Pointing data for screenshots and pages
>> start
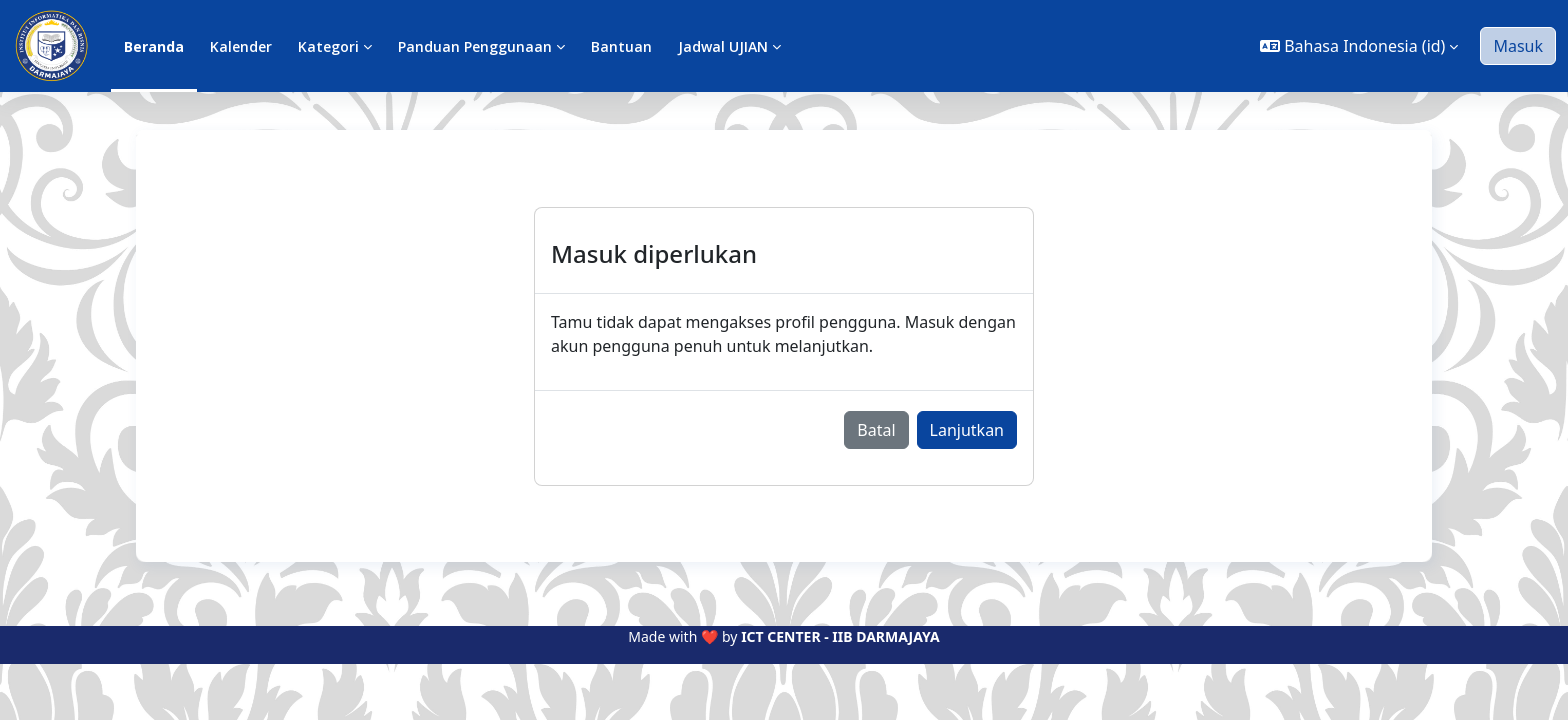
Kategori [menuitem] (328, 46)
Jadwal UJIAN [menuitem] (723, 46)
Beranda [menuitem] (154, 46)
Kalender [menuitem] (241, 46)
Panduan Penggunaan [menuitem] (475, 46)
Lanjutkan (967, 430)
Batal (876, 430)
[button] (1359, 46)
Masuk (1518, 46)
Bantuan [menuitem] (621, 46)
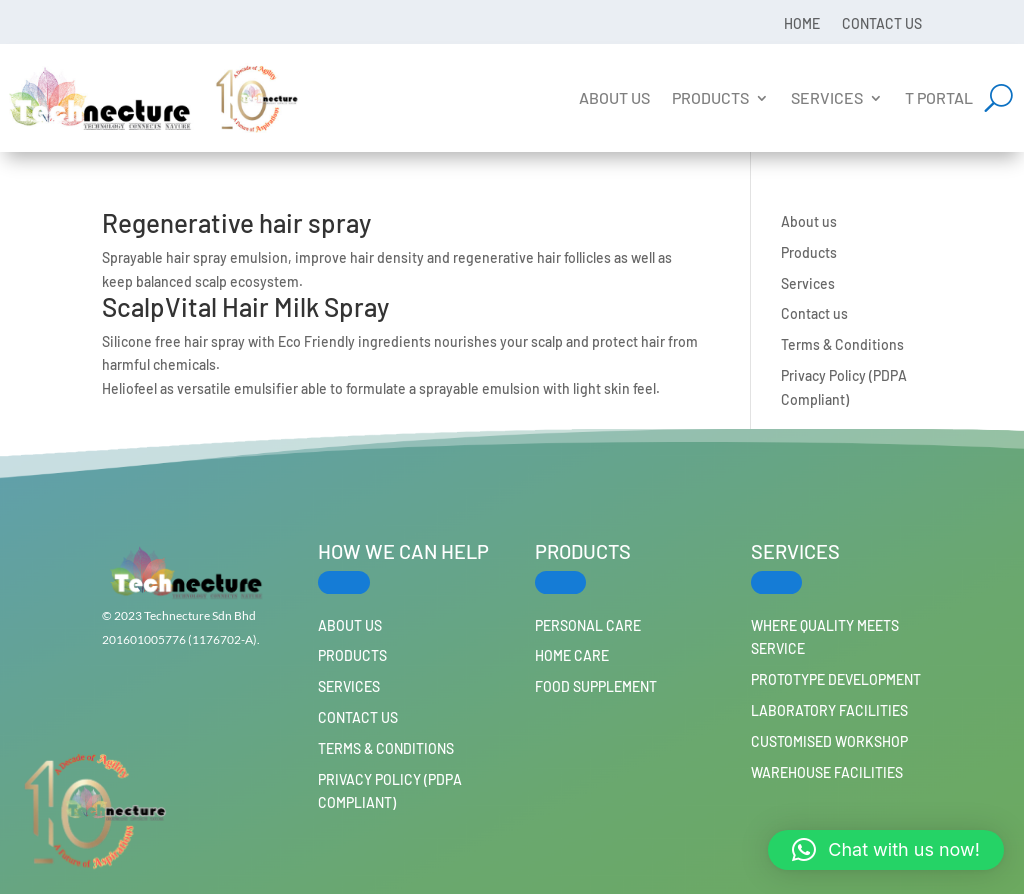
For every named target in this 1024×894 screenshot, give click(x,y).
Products (710, 97)
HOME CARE (572, 655)
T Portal (939, 97)
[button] (886, 850)
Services (827, 97)
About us (614, 97)
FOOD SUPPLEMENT (596, 686)
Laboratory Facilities (829, 710)
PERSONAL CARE (588, 625)
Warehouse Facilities (827, 772)
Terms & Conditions (842, 344)
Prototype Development (836, 679)
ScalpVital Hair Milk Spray (245, 306)
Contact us (882, 23)
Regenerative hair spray (236, 222)
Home (802, 23)
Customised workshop (829, 741)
>> end
◆ **PROMPT**: Give the lines from the one holding "About us (614, 97)" through the one holding "Contact us (882, 23)", inclusive, again, with "Facilities" swapped for "Sites" and nothing else changed.

◆ **ANSWER TO THIS PROBLEM**:
About us (614, 97)
FOOD SUPPLEMENT (596, 686)
Laboratory Sites (829, 710)
PERSONAL CARE (588, 625)
Warehouse Sites (827, 772)
Terms & Conditions (842, 344)
Prototype Development (836, 679)
ScalpVital Hair Milk Spray (245, 306)
Contact us (882, 23)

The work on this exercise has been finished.